Each year, I plant a garden regardless of failure or success
Each year, I plant a garden – keep one going – regardless of failure or success. Each year, I feel this undeniable longing – an impulse, an urge, a life force – to plant seeds. Each year, I plant seeds. I observe what happens. Some seeds are the literal seeds, the literal, visceral things that can sprout. Other seeds are essential support partners like water, compost, nutrients, pollinator habitat, shade and/or light, (and periods of dark nights). This year, for the first time, I’ve had zucchini to harvest. Cucumbers, on the other hand, still have not grown fruit. Last year, there were a small number of cucumbers and zero fruit of zucchini, though beautiful leaves for a period of time…. another first….. then powdery mildew, not a first.
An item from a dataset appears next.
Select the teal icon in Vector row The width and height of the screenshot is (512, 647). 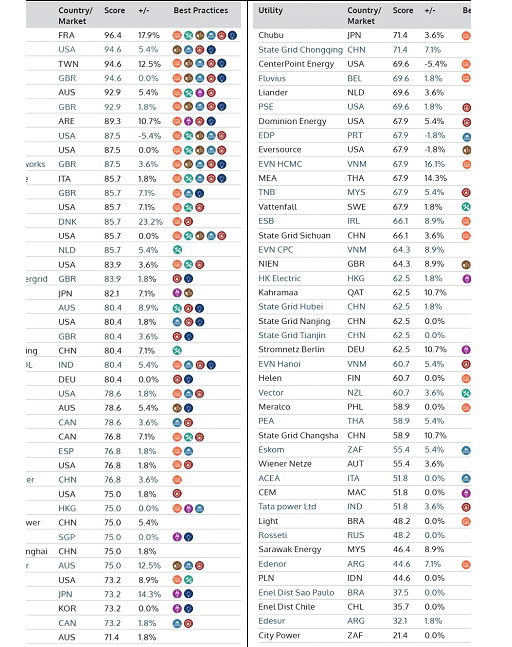coord(466,393)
This year, I decided to have a bit of a garden plan – what seeds I would plant, where I would transplant seedlings, spacings, pacing(s)…. What could be grown now, what could be grown later. I wrote things down, mapped it out – at least a bit of an idea. I took my piece of paper to the soil, used the starting idea as a reference, a beginning point. Seeing what seeds actually sprouted, the literal ones, and being in the garden provided an invitation to adapt.
Then more observation, curiosity. What happens when I try this? What happens when I try that? What happens when that outside influence does what it does? Why might what I am observing be happening in the way that it is? How might the way I am observing (or not observing) be influencing what I see and how I am thinking about this? How can I extend this growing season?
Also, early on and now/already: next year, I want to try this. Next year, I want to try that.